About an hour later the doctor comes back in with a social worker. It was just like in the movies.
“I’m sorry Mrs. Knoblock.”
We all knew what that meant.
We were all in tears.
Our friends, our pastor, my family!
This is not how we planned it!
We planned to live to 90. We were so good to our bodies. Him more so than I. We ate right. Exercised. Kept a mainly holistic lifestyle.
He had already been through so much with his health, so we made all the changes to live a quality life. When our friends would tell us to enjoy life because we are all going to die anyway we often said:
“Sure we are all going to die, but HOW do you want to die?”
Neither one of us wanted a long dreadful, cancerous sickly, difficult death.
And in a sense, he really didn’t have to die. I believe his death could have been prevented. He had left the hospital 3 days prior. Something happened, they missed something. I really think they missed something BIG!
He was a “walking miracle” as his doctor once said.
He survived a massive heart attack in 2010 that should have killed him.
He survived a massive brain bleed in 2014 that should have killed him.
He was a fighter.
I know he must have fought hard.
I wonder what he was thinking as he was dying.
I hope he knew I was there.
I wish I could have been right next to him as he took his last breath.
I was able to see him on the bed one last time. Never did I think I would have to say goodbye to my husband’s lifeless body. I hugged him. I told him I was sorry that he had passed the way he did.
My days have been long since his passing.
Most of them are a blur.
I’ve cried myself to sleep and woken up in tears. My body and soul hurt. And slowly it kills me that I am starting to get used to life without him.
Wesley believed in Jesus. And I know he’s rejoicing in Heaven. That is the only thing that keeps me going. That I know I will see him again someday.
1 Thessalonians 4:17
Then we who are alive, who are left, will be caught up together with them in the clouds to meet the Lord in the air, and so we will always be with the Lord.

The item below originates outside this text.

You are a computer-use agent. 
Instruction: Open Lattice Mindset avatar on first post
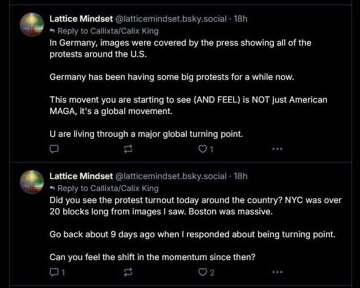tap(32, 25)
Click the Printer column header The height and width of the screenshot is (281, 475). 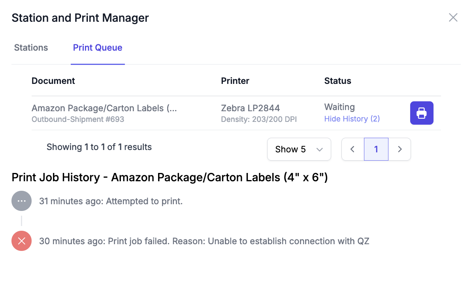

11 thoughts on “The day my husband went to be with Jesus.”
I am so sorry for your loss!
God be with you and your family!
Mimi, that had to be so hard to type. Thank you for sharing such a hard topic.
I survive a death of a love one, my sweet Dad, by reminding my self He is with Jesus and I have the promise of seeing him again. Praying for you Mimi. Hugs
Praying your heart heals in God’s timing. Love and big hugs, sweet friend. 💕
Sweet Mimi, please know that your Posh family is mourning with you.
I hope you can feel the love that we have for you and find comfort in knowing that you are not alone.
Sending much love your way 💛💛💛💛
Oh Mimi, I didn’t ask because I figured exactly that. I too have asked why did they send him home if the clot was still there? Or did a new clot form as my RN mom speculated. Any scenario is just unbelievably heartbreaking. This will be the toughest year of your life. The first for everything without him will be hard. Please know we are praying for you and are here if you need anything.
You are strong Mimi. I will never forget Wes. He always looked for the good in people especially with us(with all the silly arguments/comebacks). All jokes aside I’ll always remember him with his advices and that he is with Jesus. One day at a time. Love and hugs for you Mimi , Austin and the family.
Aunt Mimi, as my heart is still numb and broken. I can’t imagine how you are feeling. I know how much my Uncle loves you! I could see it in his face when he would talk to you or look at you. The day him and I picked out your ring! That was truly a special moment for me too. The fact he wanted me to be apart of that. ❤️ The love you two had was undeniable. Please know that he is watching over you. He is always there with you no matter what. I love you so dang much and have been praying for you. Keep your head up. The girls and I love and miss you !!
Thank you for sharing your story with us.
Thank you for opening up your heart and letting this out. I am still Praying for you and sending love to you during this already difficult time.
My heart breaks for you, Mimi. I will continue to pray for you during this difficult time.
I am so sorry. I had no clue. I’m here for you if you need me. I love you… always ♥️ I know how much you loved Wes. I’m in shock. I love you lil lady
He knew you were there! Please don’t ever doubt that Mimi.